The UK Government has six months to take steps to lift the blanket ban on prison inmates voting in election, after a decision of the European Court of Human Rights yesterday affirming its previous ruling that automatic disenfranchisement is incompatible with the European Convention.

In the new decision, Scoppola v Italy (No 3), the court however accepted an argument for the UK Government, which intervened in the case, that each State has a wide discretion as to how it regulates the ban, both as regards the types of offence that should result in the loss of the vote and as to whether disenfranchisement should be ordered by a judge in an individual case or should result from general application of a law.

The case concerned Mr Scoppola’s loss of the vote following his criminal conviction for killing his wife and wounding one of his sons. The court held, by a majority, that there had been no violation of article 3 of Protocol No 1 (right to free elections) to the Convention. Under Italian law only prisoners convicted of certain offences against the state or the judicial system, or sentenced to at least three years’ imprisonment, lost the right to vote. There was, therefore, no general, automatic, indiscriminate measure of the kind that led the court to find a violation in the Hirst case brought against the UK.

The court previously granted the UK an extension of time to introduce legislation, so that the six month period previously considered appropriate would run from the date of the Scoppola judgment. If the Government complies with this timeframe, the court will proceed to strike out all the similar pending cases by UK prisoners against the Government.

Calling on the UK Government to now implement its obligation in line with its position at the recent Brighton summit, Professor Alan Miller, chair of the Scottish Human Rights Commission, said the decision provided guidance on how the UK can meet its legal obligations to ensure restrictions on the right to vote are proportionate.

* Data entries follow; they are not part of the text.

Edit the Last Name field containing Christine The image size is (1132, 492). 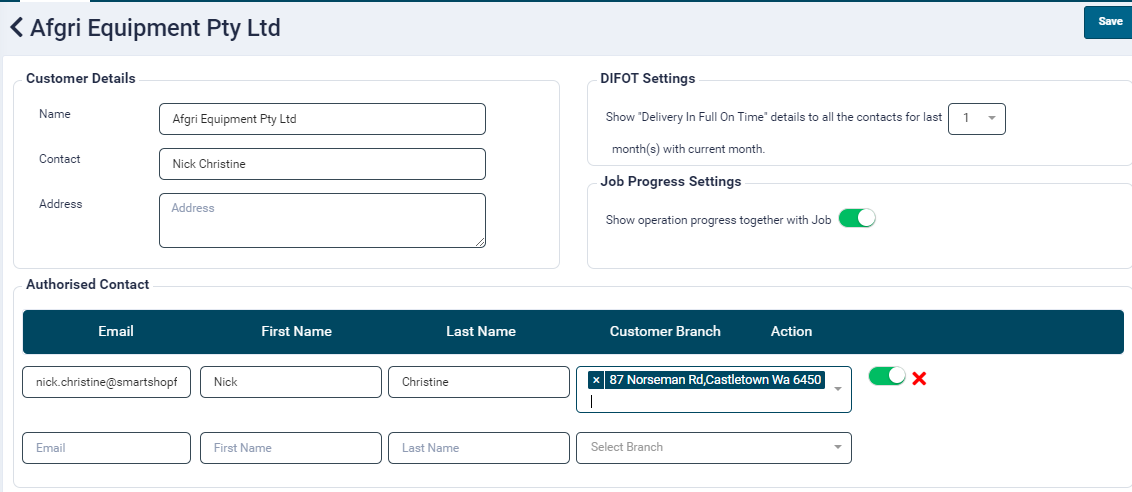[x=478, y=382]
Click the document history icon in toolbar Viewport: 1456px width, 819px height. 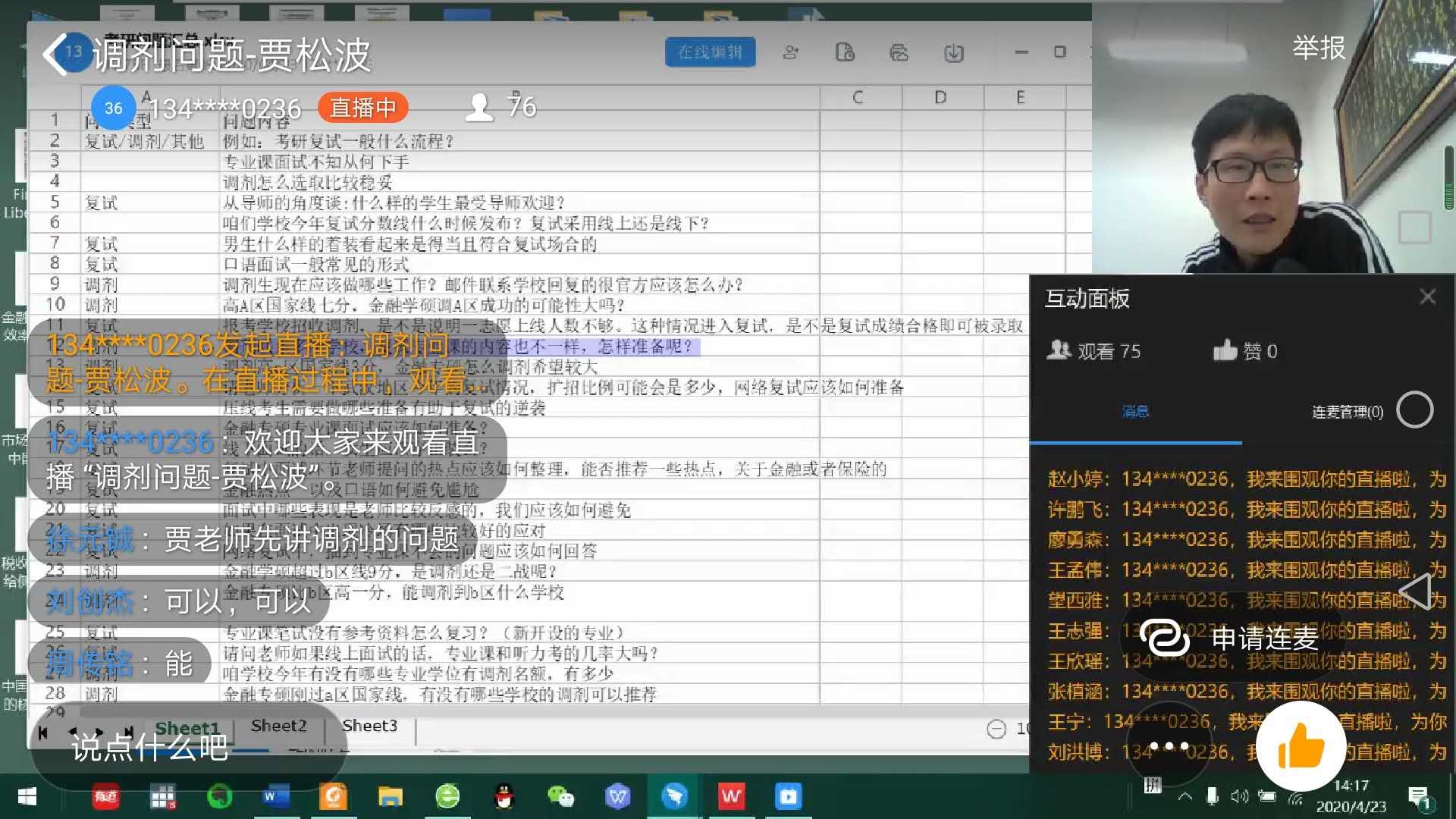point(845,52)
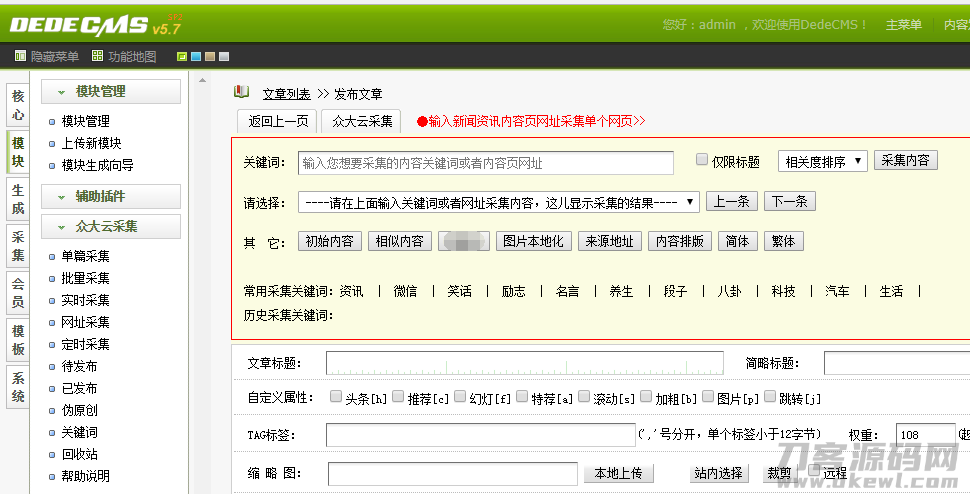
Task: Open the 生成 vertical sidebar tab
Action: tap(18, 199)
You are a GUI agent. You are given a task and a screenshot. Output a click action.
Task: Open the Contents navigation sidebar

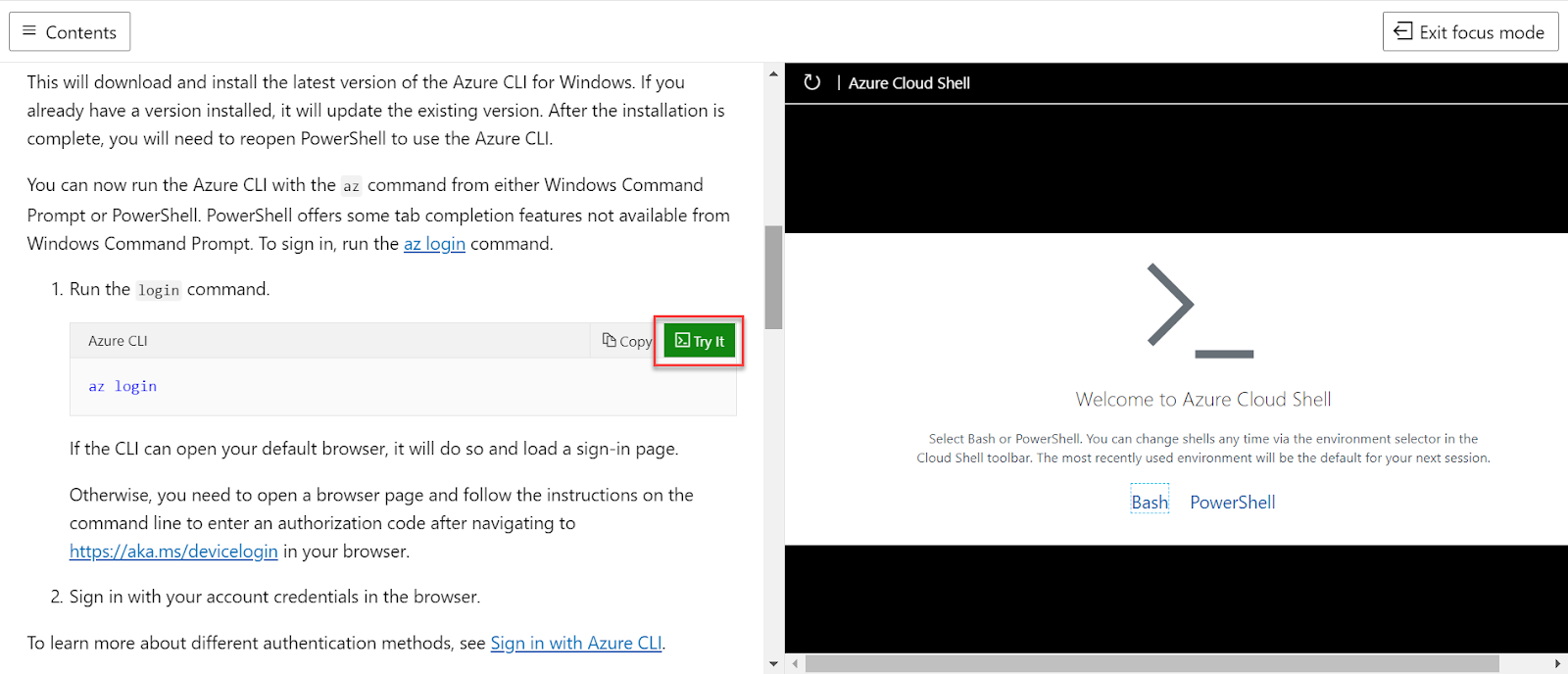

He commented: "A move away from a blanket ban on prisoner voting would bring the UK into line the overwhelming majority of other European countries, and many others around the world. The only countries where all convicted prisoners serving prison sentences of the right to vote are disenfranchised are the UK, Armenia, Bulgaria, Estonia, Georgia, Hungary, and Russia.

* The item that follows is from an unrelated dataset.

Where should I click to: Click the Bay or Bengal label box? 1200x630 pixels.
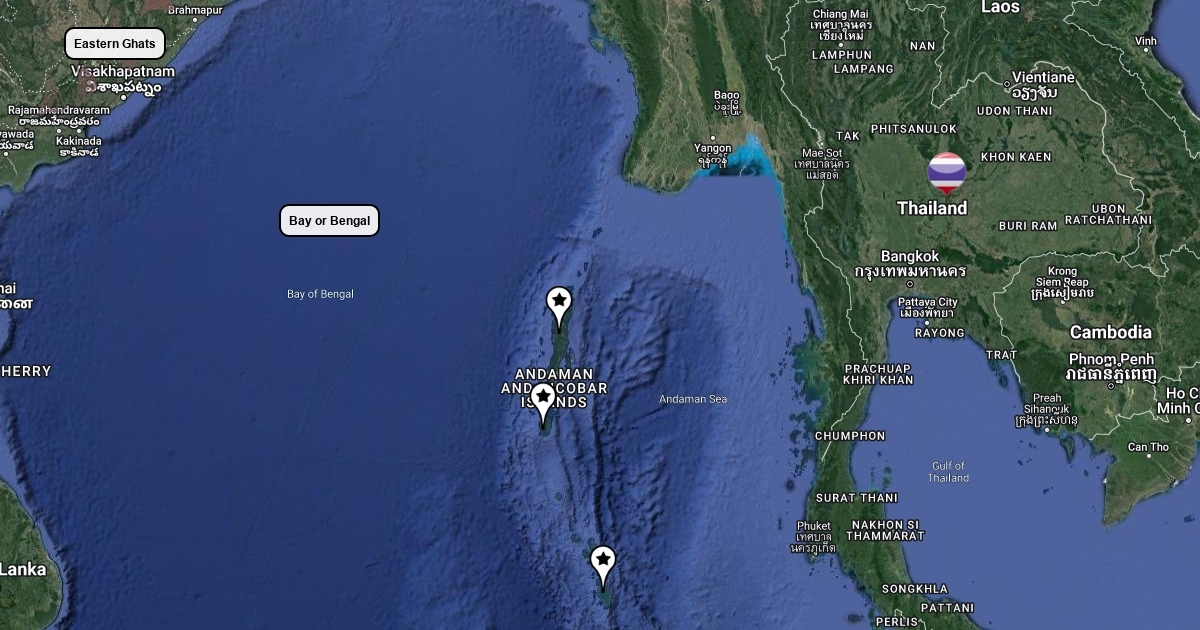329,221
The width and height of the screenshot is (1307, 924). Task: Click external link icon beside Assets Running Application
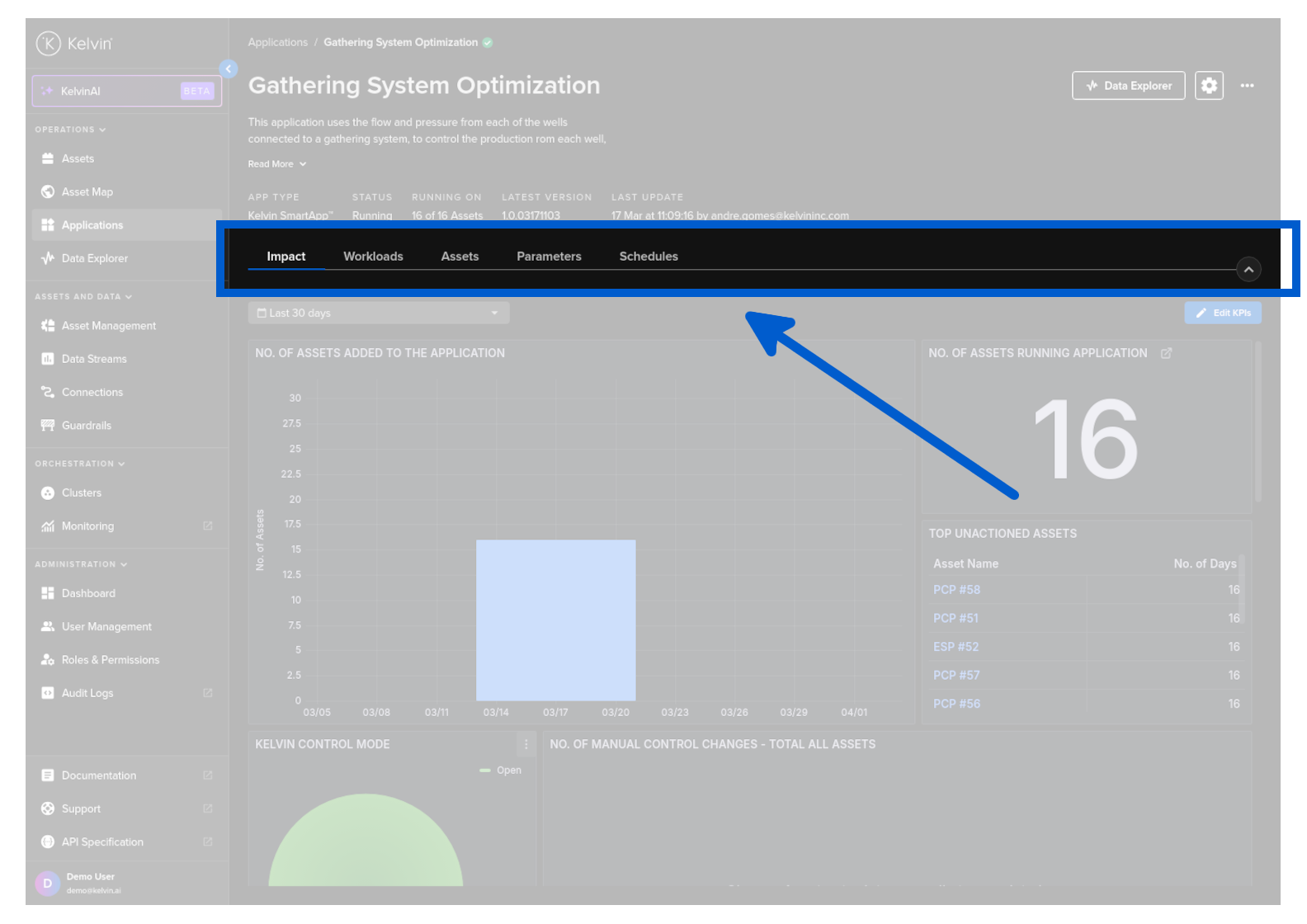(x=1166, y=353)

"As recognised by the UK Government at the recent Brighton Conference on the future of the European Court, the key to the effective functioning of the European Court is national implementation of the Convention and execution of judgements. The UK now has to put this principle into practice. The UK Government has the obligation to introduce and Parliament the responsibility to enact legislation which will allow the UK to meet its legal obligations."

Juliet Lyon, Director of the Prison Reform Trust, said: "People are sent to prison to lose their liberty, not their identity. The UK’s outdated ban on sentenced prisoners voting, based on the 19th century concept of civic death, has no place in a modern democracy and is legally and morally unsustainable."